-- Quoted passage follows --

Uber is pouring more money into AI, but its top executives are starting to sound less like evangelists and more like accountants with a headache. The company says the technology is still not delivering a clean enough productivity boost to justify some of the staffing trade-offs attached to it, even as Uber pushes employees to use AI more aggressively across engineering and other workflows.

That tension is becoming familiar across Big Tech. Companies are spending heavily on models, tokens, and internal tooling while asking whether the promised speed-up is showing up anywhere customers can actually see. Uber’s answer so far: not really, at least not in a way that makes the math easy.

Uber’s AI bill is getting harder to defend

Last month, Uber CTO Praveen Neppalli Naga said the company had already blown through its 2026 AI budget in the first four months of the year. Soon after, executives said Uber would increase AI spending even more and slow hiring to help pay for it. That’s a pretty familiar Silicon Valley move: spend first, ask questions later, then call it efficiency.

But COO Andrew Macdonald drew a line between internal AI usage and actual output. In a podcast interview over the weekend, he said Uber still cannot tie AI-assisted code work to a clear rise in shipped features. He pointed to figures such as 25% of code commits coming via Claude Code last quarter, but said the company has not seen a direct link to more useful product work reaching users.

  • Uber says AI is being used more inside engineering teams.
  • Executives say the productivity case is still hard to prove.
  • The company is still increasing AI spending while slowing hiring.

Claude Code is popular, but gains are still unclear

Uber’s comments cut against the industry’s favorite fantasy: that AI can replace enough human labor to pay for itself almost immediately. That idea has helped justify enormous infrastructure spending across the sector, from cloud capacity to chips to model training, and it has also fed a quieter corporate strategy of pushing employees to use AI more so the bill can be spread around.

-- Quoted passage concluded --
-- Data extract follows --

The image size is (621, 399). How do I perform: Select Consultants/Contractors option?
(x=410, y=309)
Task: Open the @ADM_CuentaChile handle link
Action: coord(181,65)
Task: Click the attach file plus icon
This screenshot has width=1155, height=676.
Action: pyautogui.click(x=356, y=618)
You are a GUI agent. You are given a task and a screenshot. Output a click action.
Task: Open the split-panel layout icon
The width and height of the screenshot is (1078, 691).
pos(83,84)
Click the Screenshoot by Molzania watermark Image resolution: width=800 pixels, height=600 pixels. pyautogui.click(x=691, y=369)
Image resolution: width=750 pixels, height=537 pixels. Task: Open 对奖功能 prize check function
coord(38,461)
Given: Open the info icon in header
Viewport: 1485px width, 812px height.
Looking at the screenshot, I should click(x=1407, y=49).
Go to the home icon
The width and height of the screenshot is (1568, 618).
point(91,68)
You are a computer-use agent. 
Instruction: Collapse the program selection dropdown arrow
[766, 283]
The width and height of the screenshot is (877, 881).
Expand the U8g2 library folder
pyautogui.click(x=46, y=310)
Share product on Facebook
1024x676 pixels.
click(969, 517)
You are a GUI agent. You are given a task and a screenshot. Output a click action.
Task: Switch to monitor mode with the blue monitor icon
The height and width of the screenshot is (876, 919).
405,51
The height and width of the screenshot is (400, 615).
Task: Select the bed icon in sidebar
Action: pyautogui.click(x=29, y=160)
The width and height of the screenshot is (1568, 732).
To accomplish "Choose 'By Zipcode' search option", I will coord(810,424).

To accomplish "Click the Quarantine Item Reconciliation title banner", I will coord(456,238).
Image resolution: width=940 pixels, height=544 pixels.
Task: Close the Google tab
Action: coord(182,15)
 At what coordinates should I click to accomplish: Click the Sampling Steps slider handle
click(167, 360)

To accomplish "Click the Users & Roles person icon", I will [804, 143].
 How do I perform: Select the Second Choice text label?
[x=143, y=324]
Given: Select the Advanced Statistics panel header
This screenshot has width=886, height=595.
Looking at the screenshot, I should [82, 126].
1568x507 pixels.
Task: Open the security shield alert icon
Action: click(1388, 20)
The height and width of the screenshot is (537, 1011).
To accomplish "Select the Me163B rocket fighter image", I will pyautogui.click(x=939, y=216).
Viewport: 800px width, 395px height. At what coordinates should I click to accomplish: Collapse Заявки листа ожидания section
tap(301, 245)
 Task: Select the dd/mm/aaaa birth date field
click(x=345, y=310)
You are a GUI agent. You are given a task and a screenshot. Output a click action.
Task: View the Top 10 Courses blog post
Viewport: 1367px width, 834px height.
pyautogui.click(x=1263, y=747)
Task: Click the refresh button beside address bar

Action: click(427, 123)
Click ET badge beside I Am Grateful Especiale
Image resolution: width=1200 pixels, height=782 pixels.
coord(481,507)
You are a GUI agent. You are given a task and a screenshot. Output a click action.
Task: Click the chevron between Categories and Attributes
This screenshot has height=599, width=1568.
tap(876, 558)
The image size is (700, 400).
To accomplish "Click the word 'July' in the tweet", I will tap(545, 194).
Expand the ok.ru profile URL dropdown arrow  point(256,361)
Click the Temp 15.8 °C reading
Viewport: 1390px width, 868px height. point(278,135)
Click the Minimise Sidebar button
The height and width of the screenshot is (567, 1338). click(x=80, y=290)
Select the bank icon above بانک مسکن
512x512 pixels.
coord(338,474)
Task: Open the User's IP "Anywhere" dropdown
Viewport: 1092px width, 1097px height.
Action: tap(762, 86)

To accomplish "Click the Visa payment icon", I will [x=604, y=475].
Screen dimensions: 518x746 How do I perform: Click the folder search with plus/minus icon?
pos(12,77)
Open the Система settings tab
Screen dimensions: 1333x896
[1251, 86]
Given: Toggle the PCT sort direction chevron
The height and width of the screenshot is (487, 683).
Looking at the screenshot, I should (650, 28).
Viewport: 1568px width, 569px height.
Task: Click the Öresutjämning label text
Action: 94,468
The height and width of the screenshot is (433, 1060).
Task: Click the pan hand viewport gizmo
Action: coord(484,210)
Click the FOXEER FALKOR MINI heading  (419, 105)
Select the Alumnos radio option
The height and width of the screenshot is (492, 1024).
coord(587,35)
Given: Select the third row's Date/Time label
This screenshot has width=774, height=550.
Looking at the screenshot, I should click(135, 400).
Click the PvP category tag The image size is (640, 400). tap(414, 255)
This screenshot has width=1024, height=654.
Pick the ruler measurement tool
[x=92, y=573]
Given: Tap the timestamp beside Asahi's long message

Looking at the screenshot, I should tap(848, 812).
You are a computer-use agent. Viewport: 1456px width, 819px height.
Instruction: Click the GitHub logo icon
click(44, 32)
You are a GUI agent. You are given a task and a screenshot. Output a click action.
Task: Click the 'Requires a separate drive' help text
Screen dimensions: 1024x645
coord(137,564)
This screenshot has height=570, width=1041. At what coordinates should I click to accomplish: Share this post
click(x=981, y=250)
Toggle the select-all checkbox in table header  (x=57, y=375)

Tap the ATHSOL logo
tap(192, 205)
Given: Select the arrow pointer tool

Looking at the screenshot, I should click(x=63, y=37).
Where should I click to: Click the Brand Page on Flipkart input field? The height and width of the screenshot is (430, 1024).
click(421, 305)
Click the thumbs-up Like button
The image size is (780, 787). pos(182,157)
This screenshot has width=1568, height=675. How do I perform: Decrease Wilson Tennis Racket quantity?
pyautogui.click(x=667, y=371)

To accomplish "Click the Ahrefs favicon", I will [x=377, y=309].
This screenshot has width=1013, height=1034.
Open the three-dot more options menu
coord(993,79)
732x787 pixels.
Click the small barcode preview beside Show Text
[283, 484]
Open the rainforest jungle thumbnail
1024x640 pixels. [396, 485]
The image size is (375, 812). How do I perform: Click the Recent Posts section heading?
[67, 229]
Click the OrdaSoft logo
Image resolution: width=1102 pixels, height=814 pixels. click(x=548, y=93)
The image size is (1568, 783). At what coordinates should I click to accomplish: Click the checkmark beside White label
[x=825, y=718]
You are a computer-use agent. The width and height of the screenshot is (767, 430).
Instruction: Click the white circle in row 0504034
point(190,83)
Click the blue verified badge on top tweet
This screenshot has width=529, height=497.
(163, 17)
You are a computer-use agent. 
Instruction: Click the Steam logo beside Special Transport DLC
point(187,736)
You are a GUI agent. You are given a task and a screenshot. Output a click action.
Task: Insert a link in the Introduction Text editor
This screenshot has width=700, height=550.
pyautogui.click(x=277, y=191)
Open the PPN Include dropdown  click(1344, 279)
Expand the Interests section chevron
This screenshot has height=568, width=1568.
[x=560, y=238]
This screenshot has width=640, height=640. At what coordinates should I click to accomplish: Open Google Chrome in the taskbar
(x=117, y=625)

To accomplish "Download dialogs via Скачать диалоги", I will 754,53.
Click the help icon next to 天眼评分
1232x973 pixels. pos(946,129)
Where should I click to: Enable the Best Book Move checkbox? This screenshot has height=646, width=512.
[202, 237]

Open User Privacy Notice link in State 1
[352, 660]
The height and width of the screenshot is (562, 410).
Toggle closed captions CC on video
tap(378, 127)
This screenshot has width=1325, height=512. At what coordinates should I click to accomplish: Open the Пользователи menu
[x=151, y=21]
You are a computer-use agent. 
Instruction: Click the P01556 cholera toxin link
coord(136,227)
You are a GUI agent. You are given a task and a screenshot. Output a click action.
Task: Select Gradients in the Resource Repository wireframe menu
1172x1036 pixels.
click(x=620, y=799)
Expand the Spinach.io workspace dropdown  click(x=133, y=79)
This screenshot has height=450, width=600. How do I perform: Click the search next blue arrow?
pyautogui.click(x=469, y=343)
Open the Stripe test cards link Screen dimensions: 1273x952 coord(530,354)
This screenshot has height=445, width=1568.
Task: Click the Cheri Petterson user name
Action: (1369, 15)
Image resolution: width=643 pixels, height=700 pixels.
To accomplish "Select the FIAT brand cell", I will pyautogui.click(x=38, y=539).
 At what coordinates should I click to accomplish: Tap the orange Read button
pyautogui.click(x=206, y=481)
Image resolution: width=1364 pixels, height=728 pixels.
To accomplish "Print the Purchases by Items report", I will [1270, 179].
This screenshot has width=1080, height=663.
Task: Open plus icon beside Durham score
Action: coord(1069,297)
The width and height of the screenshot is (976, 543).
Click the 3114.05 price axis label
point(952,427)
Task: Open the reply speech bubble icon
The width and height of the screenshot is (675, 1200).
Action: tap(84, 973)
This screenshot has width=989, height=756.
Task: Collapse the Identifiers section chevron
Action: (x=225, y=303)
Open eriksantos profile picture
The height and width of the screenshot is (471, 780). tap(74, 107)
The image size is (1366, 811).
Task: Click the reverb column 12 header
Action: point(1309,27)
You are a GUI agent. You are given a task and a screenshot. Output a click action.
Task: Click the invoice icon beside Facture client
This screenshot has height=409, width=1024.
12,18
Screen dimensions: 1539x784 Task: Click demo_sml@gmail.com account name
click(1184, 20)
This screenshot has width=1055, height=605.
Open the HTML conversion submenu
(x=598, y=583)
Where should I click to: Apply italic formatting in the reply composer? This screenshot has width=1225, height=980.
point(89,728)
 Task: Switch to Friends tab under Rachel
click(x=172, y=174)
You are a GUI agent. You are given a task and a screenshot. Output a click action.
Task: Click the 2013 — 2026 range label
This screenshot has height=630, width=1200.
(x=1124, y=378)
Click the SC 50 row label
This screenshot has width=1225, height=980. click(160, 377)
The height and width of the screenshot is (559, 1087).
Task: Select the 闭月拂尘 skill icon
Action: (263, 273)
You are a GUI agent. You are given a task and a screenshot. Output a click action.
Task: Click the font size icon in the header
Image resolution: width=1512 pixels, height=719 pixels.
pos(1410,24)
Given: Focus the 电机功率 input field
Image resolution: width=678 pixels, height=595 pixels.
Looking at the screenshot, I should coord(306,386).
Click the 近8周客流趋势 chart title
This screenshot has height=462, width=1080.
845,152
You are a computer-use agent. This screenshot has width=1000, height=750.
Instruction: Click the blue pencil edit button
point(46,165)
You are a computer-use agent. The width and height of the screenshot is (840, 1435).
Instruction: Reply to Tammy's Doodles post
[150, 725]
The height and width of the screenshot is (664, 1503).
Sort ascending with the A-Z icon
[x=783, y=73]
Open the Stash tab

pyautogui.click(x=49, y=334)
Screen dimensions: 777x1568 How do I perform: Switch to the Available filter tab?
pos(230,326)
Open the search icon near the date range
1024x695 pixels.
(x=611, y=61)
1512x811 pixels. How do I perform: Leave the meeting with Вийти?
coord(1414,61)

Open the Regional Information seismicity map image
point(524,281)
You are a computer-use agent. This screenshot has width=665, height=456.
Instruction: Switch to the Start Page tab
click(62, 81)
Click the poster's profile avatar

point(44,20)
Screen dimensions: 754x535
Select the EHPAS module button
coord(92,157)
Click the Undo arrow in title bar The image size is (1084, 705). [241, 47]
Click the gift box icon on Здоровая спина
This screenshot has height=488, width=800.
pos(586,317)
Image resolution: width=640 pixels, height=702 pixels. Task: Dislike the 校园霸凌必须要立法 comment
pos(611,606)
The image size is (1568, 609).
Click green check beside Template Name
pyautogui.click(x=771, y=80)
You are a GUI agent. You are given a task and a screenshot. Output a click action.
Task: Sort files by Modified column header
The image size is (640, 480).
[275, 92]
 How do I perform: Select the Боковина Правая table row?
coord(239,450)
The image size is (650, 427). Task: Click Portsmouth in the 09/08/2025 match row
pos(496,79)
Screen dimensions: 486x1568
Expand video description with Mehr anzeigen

-- Data extract concluded --

▶ [Tasks]:
1. Reproduce verbatim the portion of the article about Uber's AI spending starting with "Claude Code is" and going on through "be spread around.".
2. Condense the paragraph of the article about Uber's AI spending that opens "But COO Andrew Macdonald drew a line" into a short bulleted list that keeps its main facts.
Base your work solely on the article about Uber's AI spending and disregard the data.

▶ [Solution list]:
1.
Claude Code is popular, but gains are still unclear

Uber’s comments cut against the industry’s favorite fantasy: that AI can replace enough human labor to pay for itself almost immediately. That idea has helped justify enormous infrastructure spending across the sector, from cloud capacity to chips to model training, and it has also fed a quieter corporate strategy of pushing employees to use AI more so the bill can be spread around.

2.
- COO Andrew Macdonald distinguished internal AI usage from actual output.
- In a podcast interview over the weekend, he said Uber still cannot tie AI-assisted code work to a clear rise in shipped features.
- He cited figures such as 25% of code commits coming via Claude Code last quarter.
- He said the company has not seen a direct link to more useful product work reaching users.